Touristisch gesehen, gilt der Usedomer Winkel immer noch als Geheimtipp für Urlauber, die es beschaulich und naturnah mögen. Nicht allzu weit weg von der Ostseeküste und doch weit genug entfernt von den belebten Seebädern konnte sich die Region ihren ländlichen Charme bewahren. Die Feuchtwiesen im Nordosten sind ein Refugium für Wasservögel. Den Rest der Halbinsel dominieren Weiden und Ackerland. Dennoch gibt es in den Dörfern im Süden des Usedomer Winkels ein breites Angebot an Pensionen und Ferienwohnungen. Man setzt auf sanften Tourismus und die zahlreichen Wassersportmöglichkeiten am Stettiner Haff. Davon profitiert auch der, durch die sogenannte Kehle des Usedomer Sees geteilte, Ort Ost- und Westklüne.

2006 baute man den früheren Schutzhafen bei Karnin zum Wasserrastplatz aus. Sehenswert sind der 1998 restaurierte historische Bahnhof von Karnin und die Ruine der ehemaligen Eisenbahnhubbrücke. Diese Nachfolgerin der ursprünglichen Fünfbogenbrücke war bei ihrer Inbetriebnahme 1933 die modernste Hubbrücke Europas.

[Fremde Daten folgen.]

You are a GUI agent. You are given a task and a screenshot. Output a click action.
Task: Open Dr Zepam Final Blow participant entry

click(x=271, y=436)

Bis zur Zerstörung durch die Nationalsozialisten bei Kriegsende verband sie das Festland mit der Insel. Noch heute gilt sie als Denkmal ingenieurtechnischer Baukunst und als letzte sichtbare Erinnerung an die einstige Schnellzugverbindung Berlin - Swinemünde. Wenige Meter von dem im Peenestrom verbliebenen Hubteil entfernt, beeindruckt der einzige Lotsenturm Vorpommerns mit vier Geschossen, Kegeldach und Galerie.

Bei einem Spaziergang von Karnin nach Mönchow kann man das imposante Mausoleum auf dem kleinen Dorffriedhof bestaunen. Der Ort der Mönche wurde 1168 erstmals urkundlich erwähnt. Sehenswert ist die Kirche am Marktplatz. Das Gotteshaus aus dem 15. Jahrhundert gehört zu den wenigen, die den 30-jährigen Krieg unbeschadet überstanden haben. Mit der Renovierung von 1880 wurde die reiche Innenbemalung der 1605 errichteten Kanzel freigelegt. Wie Mönchow so liegt auch Zecherin direkt an der Peene. Das frühere Bauerndorf hat rund 80 Einwohner und ist der ideale Ausgangspunkt für Radtouren, verläuft doch der Fernradweg Berlin-Ahlbeck mitten durch den Ort.